## Problem to work on
Could you copy exactly the lines from the one containing "Instruction: Click the" through the last line of the records, leaving out every picture?
- - - - - - -
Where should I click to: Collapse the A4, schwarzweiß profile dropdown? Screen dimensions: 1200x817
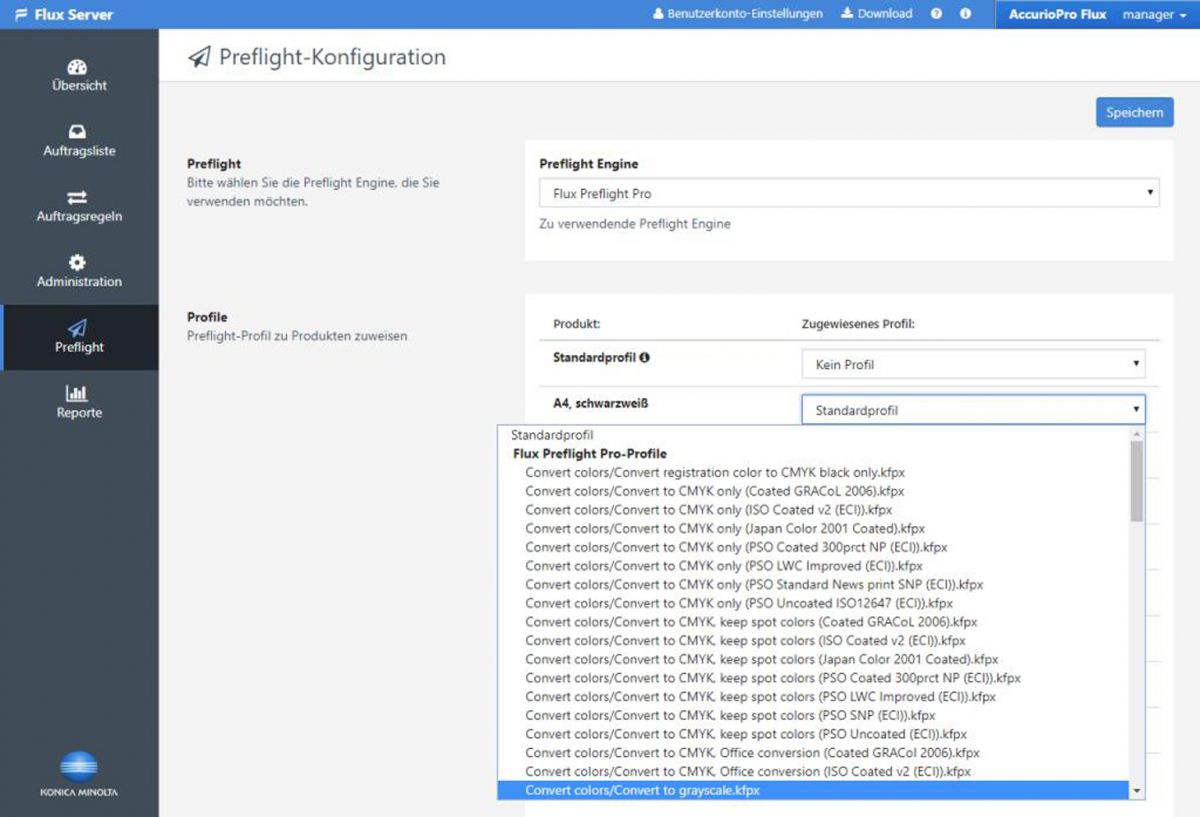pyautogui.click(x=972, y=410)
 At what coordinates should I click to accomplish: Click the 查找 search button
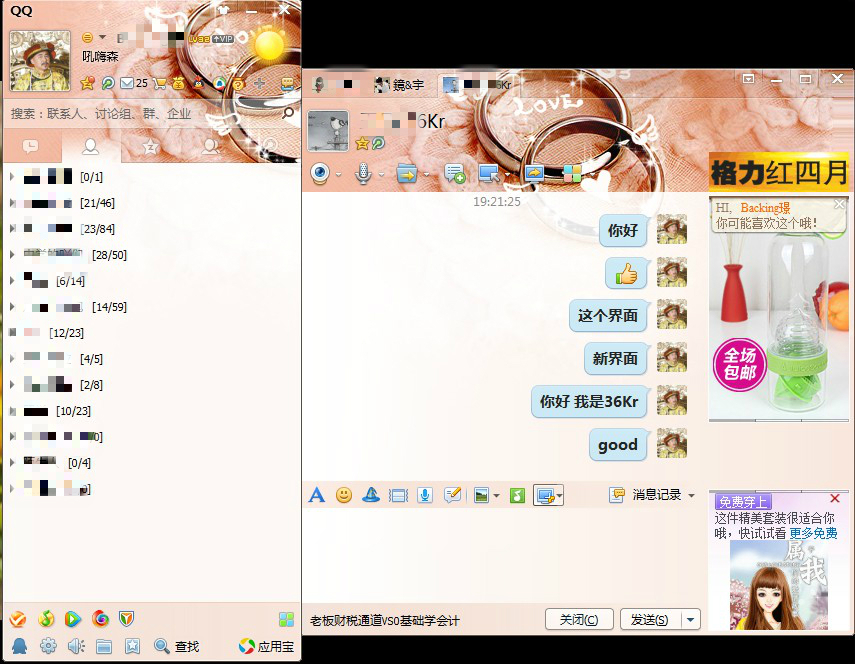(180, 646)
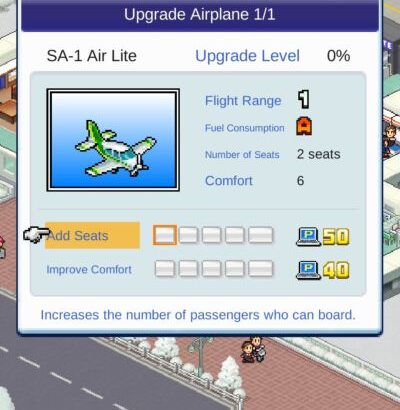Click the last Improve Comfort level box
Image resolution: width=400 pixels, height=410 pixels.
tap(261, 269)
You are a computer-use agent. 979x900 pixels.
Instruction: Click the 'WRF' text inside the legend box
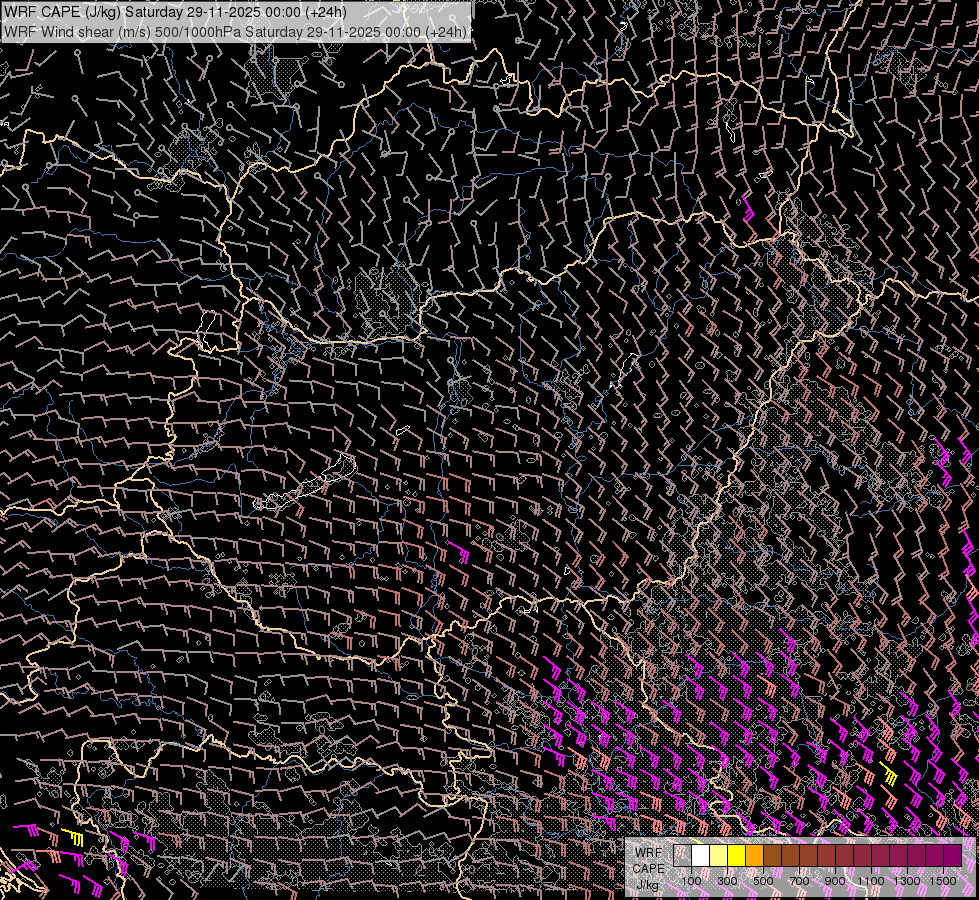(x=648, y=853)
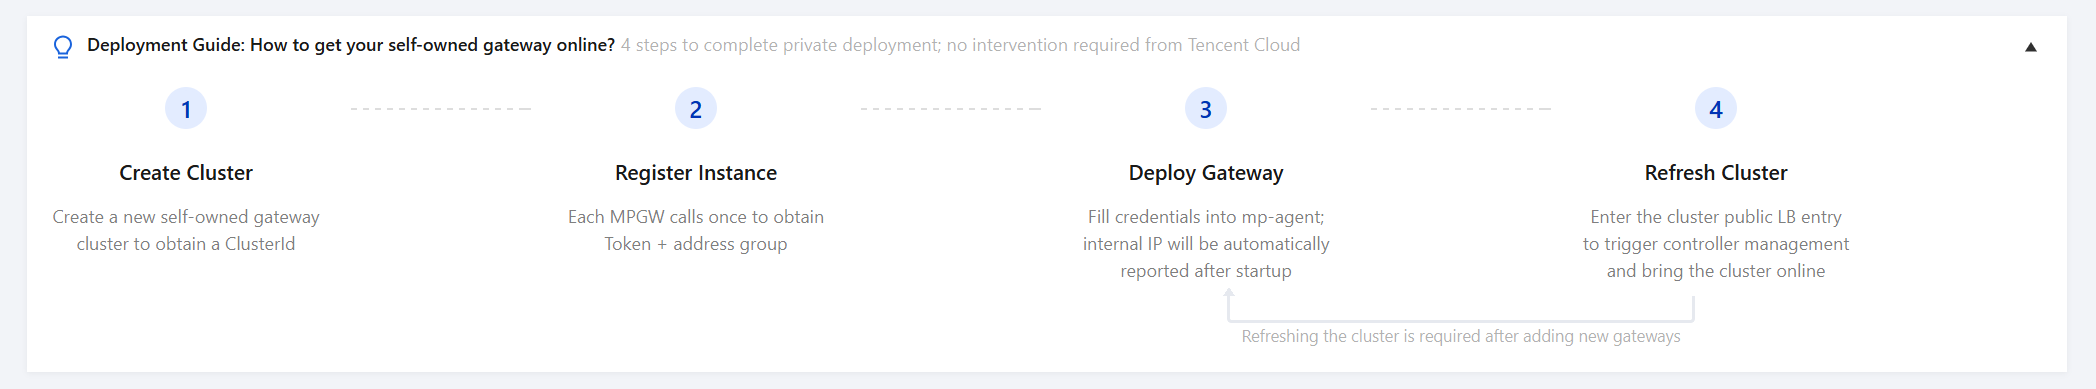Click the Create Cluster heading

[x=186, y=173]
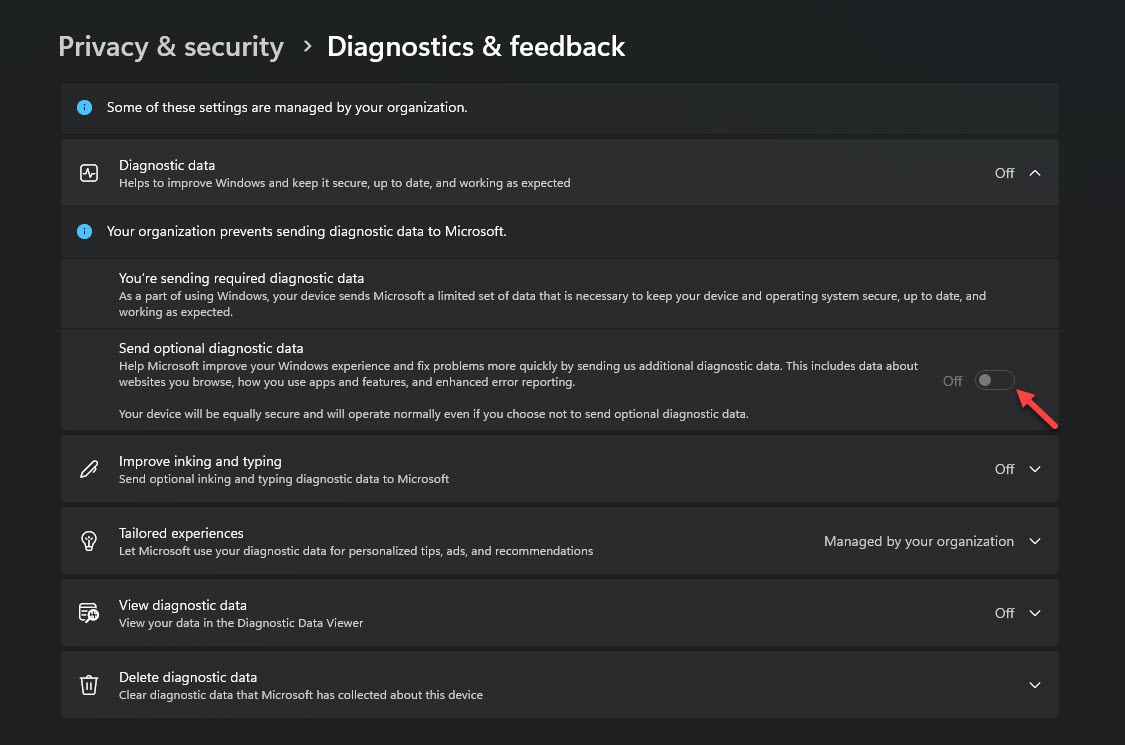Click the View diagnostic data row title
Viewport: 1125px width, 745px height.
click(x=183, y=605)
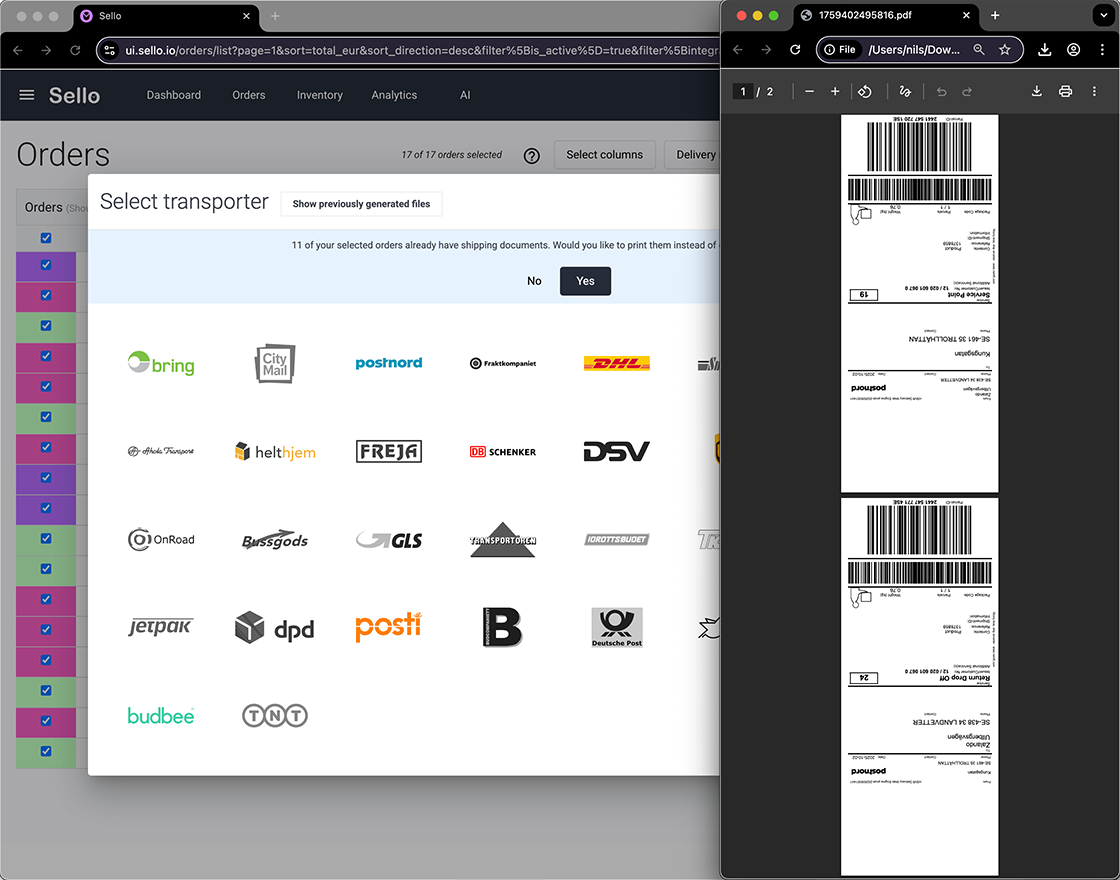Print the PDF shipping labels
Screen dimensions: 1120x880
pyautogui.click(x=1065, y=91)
- - - - - - -
## Response to the exercise
Instruction: Click the 'WRF' text inside the legend box
(x=648, y=853)
Click the Create Cluster heading

[x=186, y=173]
Click the View diagnostic data row title
Viewport: 1125px width, 745px height.
click(x=183, y=605)
Print the PDF shipping labels
Screen dimensions: 1120x880
pyautogui.click(x=1065, y=91)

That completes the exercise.